▶ _TASK PROMPT_:
Please print all the lines below exactly as they are written.

▶ _Data entries_:

-=-=-=-=-

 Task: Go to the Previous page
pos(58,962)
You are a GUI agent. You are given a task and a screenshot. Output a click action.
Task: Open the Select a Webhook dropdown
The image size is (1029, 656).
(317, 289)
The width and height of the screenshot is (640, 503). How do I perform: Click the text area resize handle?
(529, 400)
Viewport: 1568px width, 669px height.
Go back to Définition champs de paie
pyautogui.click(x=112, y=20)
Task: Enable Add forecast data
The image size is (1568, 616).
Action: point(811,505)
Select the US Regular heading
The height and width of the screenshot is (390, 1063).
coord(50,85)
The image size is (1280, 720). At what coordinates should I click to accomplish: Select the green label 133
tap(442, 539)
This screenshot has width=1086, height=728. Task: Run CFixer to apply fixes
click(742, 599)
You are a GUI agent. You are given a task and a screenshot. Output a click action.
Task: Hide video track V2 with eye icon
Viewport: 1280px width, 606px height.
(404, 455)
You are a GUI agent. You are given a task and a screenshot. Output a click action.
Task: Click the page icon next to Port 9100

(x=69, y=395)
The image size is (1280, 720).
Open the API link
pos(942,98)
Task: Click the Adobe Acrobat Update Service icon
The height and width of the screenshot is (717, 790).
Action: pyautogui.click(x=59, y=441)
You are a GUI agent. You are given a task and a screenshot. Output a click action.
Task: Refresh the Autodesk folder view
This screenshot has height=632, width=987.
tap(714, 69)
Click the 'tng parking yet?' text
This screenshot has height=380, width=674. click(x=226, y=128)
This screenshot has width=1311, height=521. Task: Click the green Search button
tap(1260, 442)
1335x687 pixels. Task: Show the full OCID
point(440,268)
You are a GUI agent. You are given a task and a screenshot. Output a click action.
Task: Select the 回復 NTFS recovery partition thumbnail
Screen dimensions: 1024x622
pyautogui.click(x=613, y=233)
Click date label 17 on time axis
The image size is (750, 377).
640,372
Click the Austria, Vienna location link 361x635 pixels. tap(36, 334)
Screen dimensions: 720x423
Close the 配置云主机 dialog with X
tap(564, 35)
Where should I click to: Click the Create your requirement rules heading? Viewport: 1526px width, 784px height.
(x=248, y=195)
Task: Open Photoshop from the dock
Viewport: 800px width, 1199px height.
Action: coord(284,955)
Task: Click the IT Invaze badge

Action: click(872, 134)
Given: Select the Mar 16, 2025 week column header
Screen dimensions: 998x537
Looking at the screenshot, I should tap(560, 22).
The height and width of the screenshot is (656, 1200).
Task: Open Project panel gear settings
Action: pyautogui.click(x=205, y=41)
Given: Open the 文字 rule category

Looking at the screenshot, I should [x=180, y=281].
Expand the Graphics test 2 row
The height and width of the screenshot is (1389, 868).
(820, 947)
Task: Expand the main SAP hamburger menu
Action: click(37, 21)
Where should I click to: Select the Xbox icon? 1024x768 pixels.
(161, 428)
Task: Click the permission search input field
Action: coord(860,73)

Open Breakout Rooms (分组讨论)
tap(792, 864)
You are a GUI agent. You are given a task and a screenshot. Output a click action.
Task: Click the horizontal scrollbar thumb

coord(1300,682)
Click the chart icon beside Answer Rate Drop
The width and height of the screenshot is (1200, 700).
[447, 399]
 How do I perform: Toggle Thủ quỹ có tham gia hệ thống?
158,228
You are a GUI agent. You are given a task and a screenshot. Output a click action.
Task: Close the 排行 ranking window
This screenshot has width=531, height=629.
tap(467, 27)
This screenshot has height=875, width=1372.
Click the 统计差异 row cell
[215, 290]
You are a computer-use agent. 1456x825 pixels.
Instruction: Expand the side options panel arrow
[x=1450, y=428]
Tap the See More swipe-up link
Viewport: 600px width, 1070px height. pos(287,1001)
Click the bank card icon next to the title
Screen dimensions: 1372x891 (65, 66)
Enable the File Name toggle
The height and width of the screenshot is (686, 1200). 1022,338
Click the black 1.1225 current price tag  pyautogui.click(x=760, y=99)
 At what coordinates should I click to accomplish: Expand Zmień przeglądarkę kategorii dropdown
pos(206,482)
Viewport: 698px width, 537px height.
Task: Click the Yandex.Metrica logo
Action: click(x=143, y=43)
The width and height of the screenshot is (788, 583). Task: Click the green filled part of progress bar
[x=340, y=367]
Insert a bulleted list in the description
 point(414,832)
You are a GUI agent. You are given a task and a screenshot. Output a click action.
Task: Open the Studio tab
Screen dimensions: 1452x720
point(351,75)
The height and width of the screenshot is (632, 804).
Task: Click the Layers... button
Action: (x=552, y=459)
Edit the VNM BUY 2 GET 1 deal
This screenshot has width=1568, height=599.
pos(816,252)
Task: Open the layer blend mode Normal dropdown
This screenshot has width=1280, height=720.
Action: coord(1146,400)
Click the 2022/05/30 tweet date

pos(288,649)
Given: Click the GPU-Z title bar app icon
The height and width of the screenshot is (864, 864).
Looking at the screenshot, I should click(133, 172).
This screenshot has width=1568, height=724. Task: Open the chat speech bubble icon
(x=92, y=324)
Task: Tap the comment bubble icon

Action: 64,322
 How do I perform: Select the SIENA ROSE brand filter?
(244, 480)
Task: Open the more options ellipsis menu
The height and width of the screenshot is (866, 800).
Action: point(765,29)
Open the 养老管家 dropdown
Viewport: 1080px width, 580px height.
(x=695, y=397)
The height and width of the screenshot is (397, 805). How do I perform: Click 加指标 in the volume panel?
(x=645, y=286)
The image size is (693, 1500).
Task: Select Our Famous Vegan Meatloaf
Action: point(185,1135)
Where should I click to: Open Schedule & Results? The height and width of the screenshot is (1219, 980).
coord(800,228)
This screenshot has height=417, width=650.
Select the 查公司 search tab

-=-=-=-=-

▶ _ANSWER SPACE_:
 Task: Go to the Previous page
pos(58,962)
You are a GUI agent. You are given a task and a screenshot. Output a click action.
Task: Open the Select a Webhook dropdown
The image size is (1029, 656).
(317, 289)
The width and height of the screenshot is (640, 503). How do I perform: Click the text area resize handle?
(529, 400)
Viewport: 1568px width, 669px height.
Go back to Définition champs de paie
pyautogui.click(x=112, y=20)
Task: Enable Add forecast data
The image size is (1568, 616).
Action: point(811,505)
Select the US Regular heading
The height and width of the screenshot is (390, 1063).
coord(50,85)
The image size is (1280, 720). At what coordinates should I click to accomplish: Select the green label 133
tap(442, 539)
This screenshot has width=1086, height=728. Task: Run CFixer to apply fixes
click(742, 599)
You are a GUI agent. You are given a task and a screenshot. Output a click action.
Task: Hide video track V2 with eye icon
Viewport: 1280px width, 606px height.
(404, 455)
You are a GUI agent. You are given a task and a screenshot. Output a click action.
Task: Click the page icon next to Port 9100

(x=69, y=395)
The image size is (1280, 720).
Open the API link
pos(942,98)
Task: Click the Adobe Acrobat Update Service icon
The height and width of the screenshot is (717, 790).
Action: pyautogui.click(x=59, y=441)
You are a GUI agent. You are given a task and a screenshot. Output a click action.
Task: Refresh the Autodesk folder view
This screenshot has height=632, width=987.
tap(714, 69)
Click the 'tng parking yet?' text
This screenshot has height=380, width=674. click(x=226, y=128)
This screenshot has width=1311, height=521. Task: Click the green Search button
tap(1260, 442)
1335x687 pixels. Task: Show the full OCID
point(440,268)
You are a GUI agent. You are given a task and a screenshot. Output a click action.
Task: Select the 回復 NTFS recovery partition thumbnail
Screen dimensions: 1024x622
pyautogui.click(x=613, y=233)
Click date label 17 on time axis
The image size is (750, 377).
640,372
Click the Austria, Vienna location link 361x635 pixels. tap(36, 334)
Screen dimensions: 720x423
Close the 配置云主机 dialog with X
tap(564, 35)
Where should I click to: Click the Create your requirement rules heading? Viewport: 1526px width, 784px height.
(x=248, y=195)
Task: Open Photoshop from the dock
Viewport: 800px width, 1199px height.
Action: coord(284,955)
Task: Click the IT Invaze badge

Action: click(872, 134)
Given: Select the Mar 16, 2025 week column header
Screen dimensions: 998x537
Looking at the screenshot, I should tap(560, 22).
The height and width of the screenshot is (656, 1200).
Task: Open Project panel gear settings
Action: pyautogui.click(x=205, y=41)
Given: Open the 文字 rule category

Looking at the screenshot, I should [x=180, y=281].
Expand the Graphics test 2 row
The height and width of the screenshot is (1389, 868).
(820, 947)
Task: Expand the main SAP hamburger menu
Action: click(37, 21)
Where should I click to: Select the Xbox icon? 1024x768 pixels.
(161, 428)
Task: Click the permission search input field
Action: coord(860,73)

Open Breakout Rooms (分组讨论)
tap(792, 864)
You are a GUI agent. You are given a task and a screenshot. Output a click action.
Task: Click the horizontal scrollbar thumb

coord(1300,682)
Click the chart icon beside Answer Rate Drop
The width and height of the screenshot is (1200, 700).
[447, 399]
 How do I perform: Toggle Thủ quỹ có tham gia hệ thống?
158,228
You are a GUI agent. You are given a task and a screenshot. Output a click action.
Task: Close the 排行 ranking window
This screenshot has width=531, height=629.
tap(467, 27)
This screenshot has height=875, width=1372.
Click the 统计差异 row cell
[215, 290]
You are a computer-use agent. 1456x825 pixels.
Instruction: Expand the side options panel arrow
[x=1450, y=428]
Tap the See More swipe-up link
Viewport: 600px width, 1070px height. pos(287,1001)
Click the bank card icon next to the title
Screen dimensions: 1372x891 (65, 66)
Enable the File Name toggle
The height and width of the screenshot is (686, 1200). 1022,338
Click the black 1.1225 current price tag  pyautogui.click(x=760, y=99)
 At what coordinates should I click to accomplish: Expand Zmień przeglądarkę kategorii dropdown
pos(206,482)
Viewport: 698px width, 537px height.
Task: Click the Yandex.Metrica logo
Action: click(x=143, y=43)
The width and height of the screenshot is (788, 583). Task: Click the green filled part of progress bar
[x=340, y=367]
Insert a bulleted list in the description
 point(414,832)
You are a GUI agent. You are given a task and a screenshot. Output a click action.
Task: Open the Studio tab
Screen dimensions: 1452x720
point(351,75)
The height and width of the screenshot is (632, 804).
Task: Click the Layers... button
Action: (x=552, y=459)
Edit the VNM BUY 2 GET 1 deal
This screenshot has width=1568, height=599.
pos(816,252)
Task: Open the layer blend mode Normal dropdown
This screenshot has width=1280, height=720.
Action: coord(1146,400)
Click the 2022/05/30 tweet date

pos(288,649)
Given: Click the GPU-Z title bar app icon
The height and width of the screenshot is (864, 864).
Looking at the screenshot, I should click(133, 172).
This screenshot has width=1568, height=724. Task: Open the chat speech bubble icon
(x=92, y=324)
Task: Tap the comment bubble icon

Action: 64,322
 How do I perform: Select the SIENA ROSE brand filter?
(244, 480)
Task: Open the more options ellipsis menu
The height and width of the screenshot is (866, 800).
Action: point(765,29)
Open the 养老管家 dropdown
Viewport: 1080px width, 580px height.
(x=695, y=397)
The height and width of the screenshot is (397, 805). How do I perform: Click 加指标 in the volume panel?
(x=645, y=286)
The image size is (693, 1500).
Task: Select Our Famous Vegan Meatloaf
Action: point(185,1135)
Where should I click to: Open Schedule & Results? The height and width of the screenshot is (1219, 980).
coord(800,228)
This screenshot has height=417, width=650.
Select the 查公司 search tab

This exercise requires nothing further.